PROBLEM DETAILS: Rewrite all of the records with "sidebar" swapped for "toolbar" and everything else kept the same. Leave the pictures out.

DATA FOR PROCESSING:
= = = = =

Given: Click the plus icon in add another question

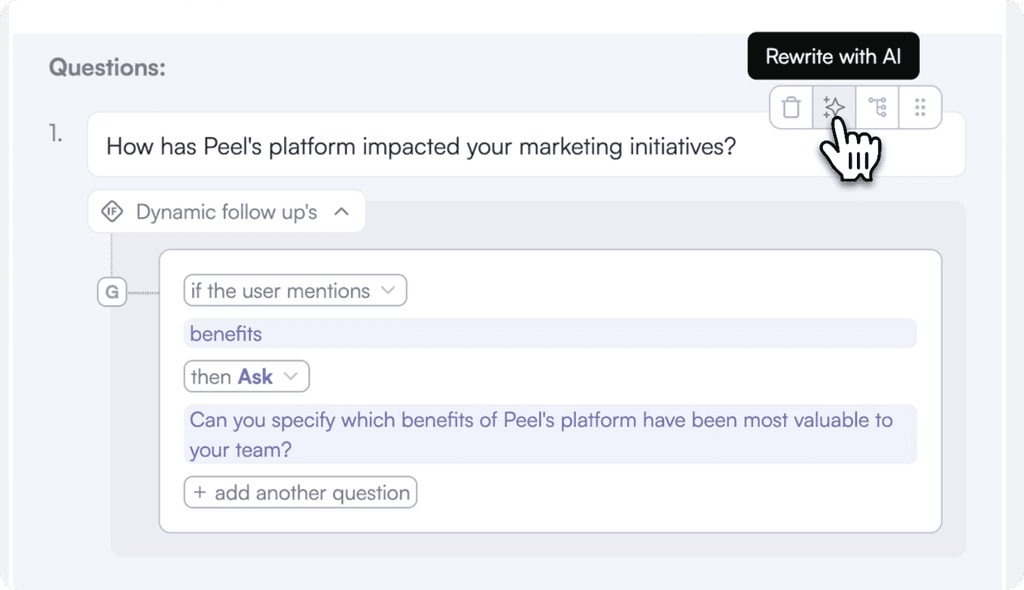Looking at the screenshot, I should [200, 493].
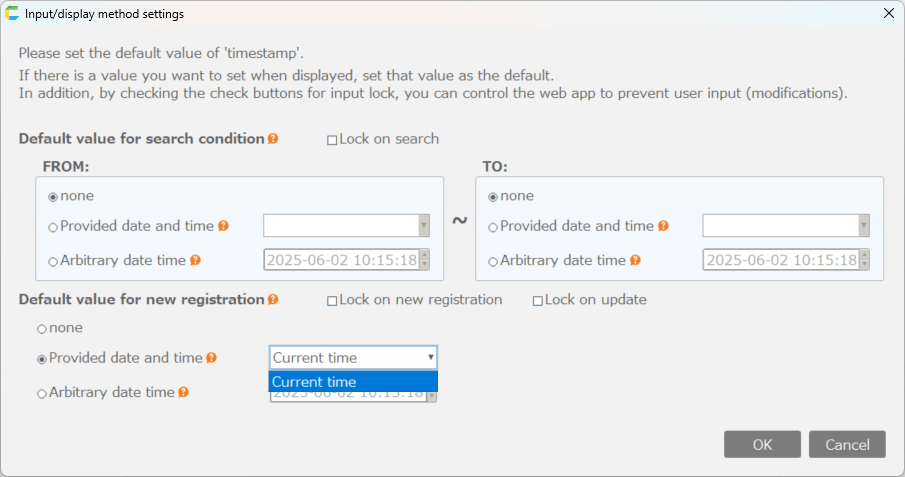The width and height of the screenshot is (905, 477).
Task: Click help icon next to registration Arbitrary date time
Action: click(x=184, y=392)
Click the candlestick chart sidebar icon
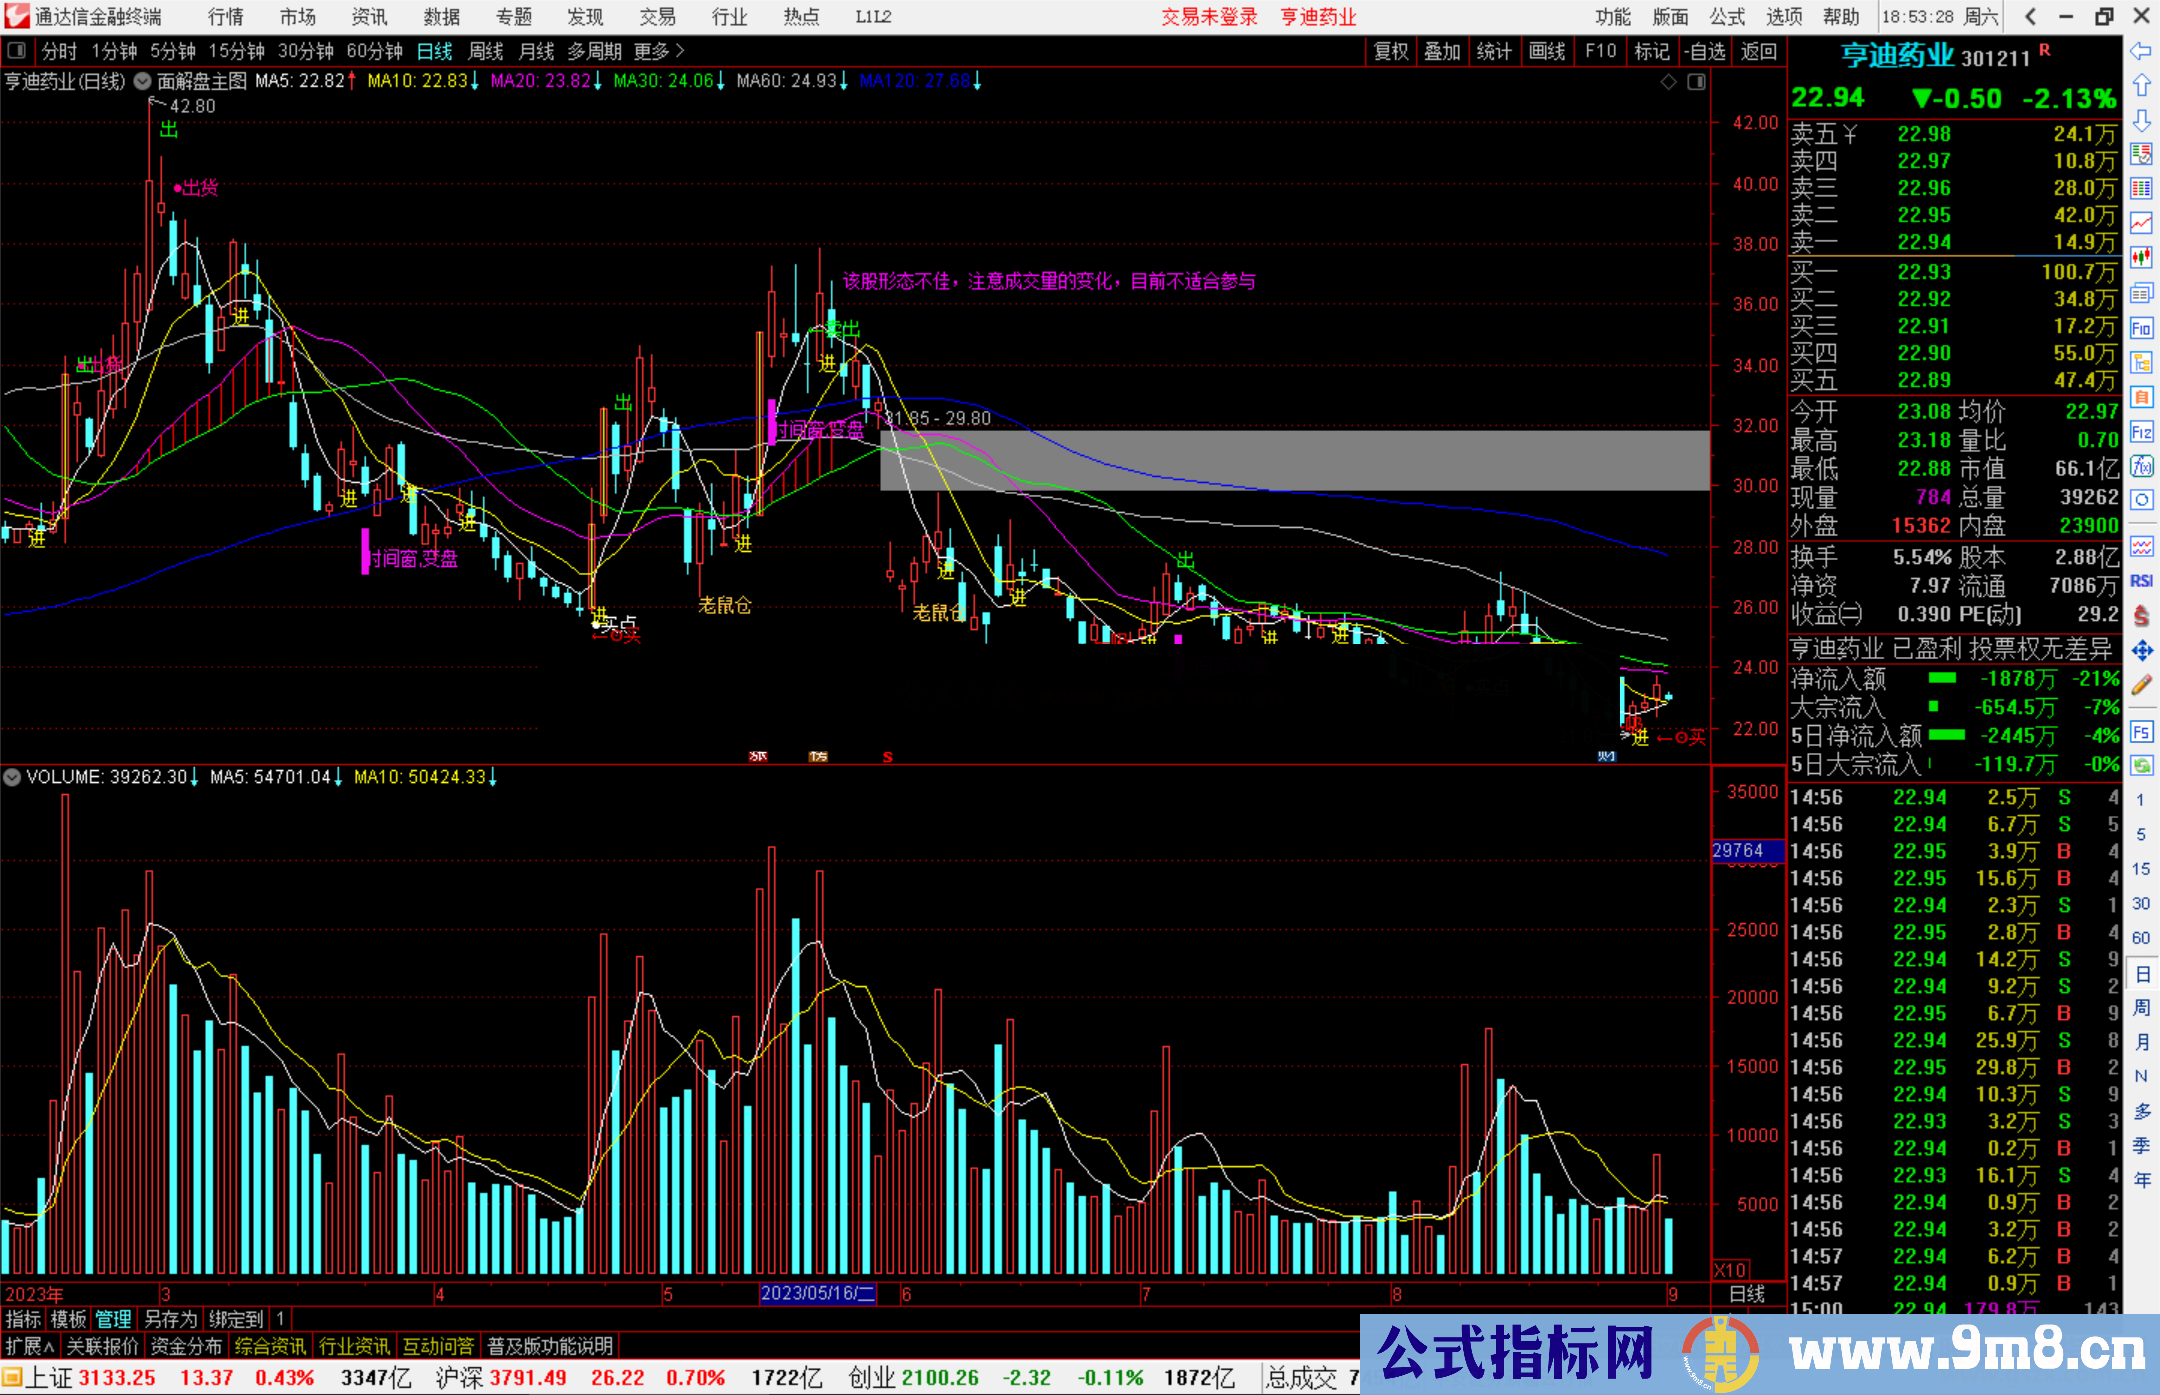 [x=2141, y=257]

= = = = =

TASK RESULT:
Given: Click the plus icon in add another question

Looking at the screenshot, I should [200, 493].
The width and height of the screenshot is (905, 477).
Task: Click help icon next to registration Arbitrary date time
Action: click(x=184, y=392)
Click the candlestick chart toolbar icon
 [x=2141, y=257]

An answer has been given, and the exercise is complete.